PROVIDED TEXT:
★ ★ ★

This page is generated from skills/eks-upgrade-check/references/workload-risks.md. Edit the source, not this page.
This skill is sourced from eks-upgrade-check, also maintained by the APEX team.
Workload Risks
Purpose
Assess workload resilience during the upgrade process. These are not upgrade blockers but affect the safety and smoothness of the upgrade.
CRITICAL: Systematic Enumeration Rule
You MUST follow this process to avoid miscounting. Do NOT count from memory.
Step A: Build the Master Workload Table
Before checking ANY risk, build a single table of ALL workloads in non-system namespaces.
Non-system namespaces to EXCLUDE: kube-system, kube-public, kube-node-lease, karpenter, amazon-cloudwatch, amazon-guardduty, aws-observability.
Workload types to INCLUDE: Deployments, StatefulSets, DaemonSets.
How to build the table:
- List ALL Deployments across all namespaces
- List ALL StatefulSets across all namespaces
- List ALL DaemonSets across all namespaces
- Filter out workloads in system namespaces listed above
- For EACH remaining workload, extract from its spec:
name,namespace,kind(Deployment/StatefulSet/DaemonSet)replicas(for Deployments/StatefulSets; DaemonSets run on all nodes)strategy.type(Deployments only: RollingUpdate or Recreate)- For EACH container:
readinessProbe(present/absent),livenessProbe(present/absent),resources.requests.cpu(value or absent),resources.requests.memory(value or absent)
Output format — you MUST produce this table before proceeding:
| # | Name | Kind | NS | Replicas | Strategy | Probes | Requests | Notes |
|---|------|------|----|----------|----------|--------|----------|-------|
| 1 | app-a | Deployment | default | 3 | RollingUpdate | ✅ readiness+liveness | ✅ cpu+mem | |
| 2 | app-b | Deployment | default | 1 | Recreate | ❌ none | ❌ none | single-replica, recreate |
| 3 | mon-agent | DaemonSet | default | N/A | N/A | ❌ none | ✅ cpu+mem | |
Step B: Check Each Risk Against the Table
Walk through each check below. For every finding, reference the row number from the table. This prevents miscounting and ensures no workload is missed.
Checks to Execute
6.1 — Single Replica Deployments
Why this matters: Node drains during upgrade will cause downtime for single-replica workloads.
How to check: From the master table, filter for kind == Deployment AND replicas == 1.
Rating: Each match = HIGH severity (3 pts in score).

★ ★ ★

INFORMATION SUPPLIED:
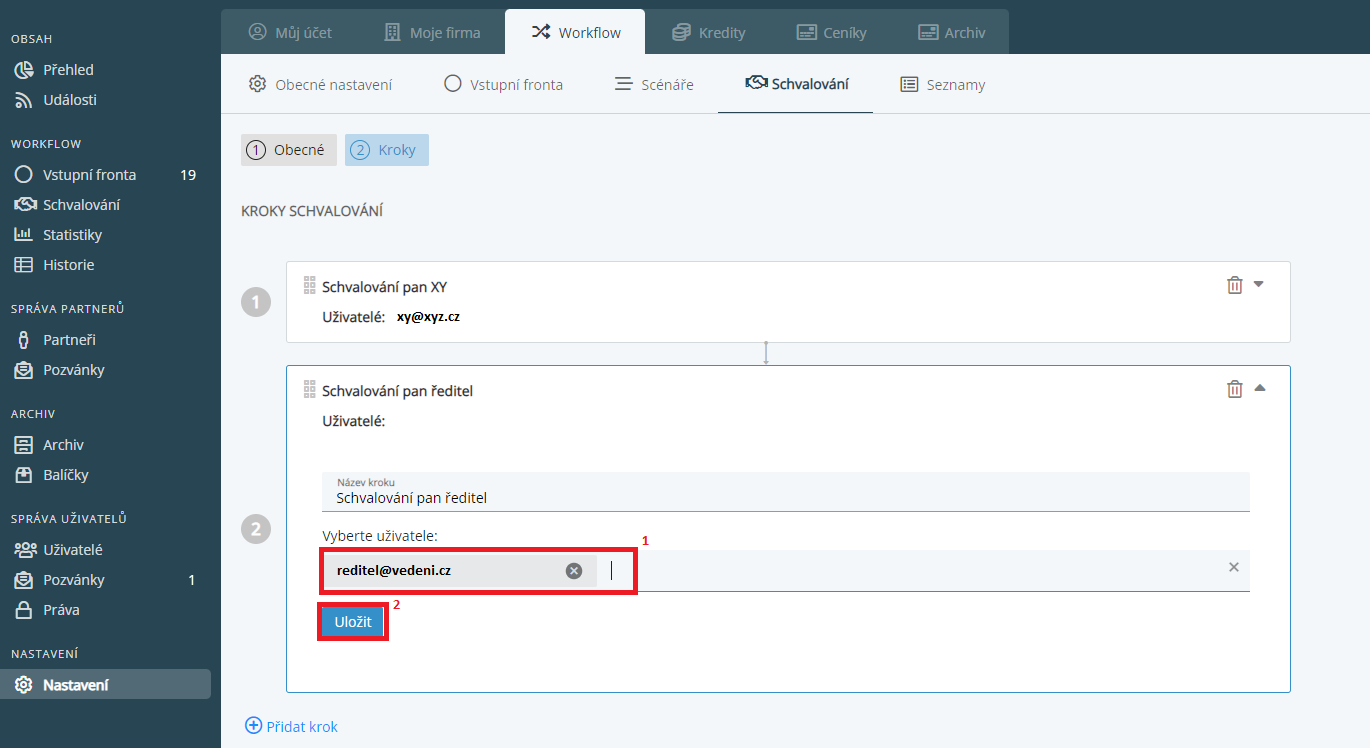The image size is (1370, 748).
Task: Click trash icon for 'Schvalování pan ředitel' step
Action: point(1235,390)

★ ★ ★

TASK DESCRIPTION: Reproduce the part of the workload risks page that starts at the words "Checks to Execute" and ends after "replicas == 1.".

FULL SOLUTION:
Checks to Execute
6.1 — Single Replica Deployments
Why this matters: Node drains during upgrade will cause downtime for single-replica workloads.
How to check: From the master table, filter for kind == Deployment AND replicas == 1.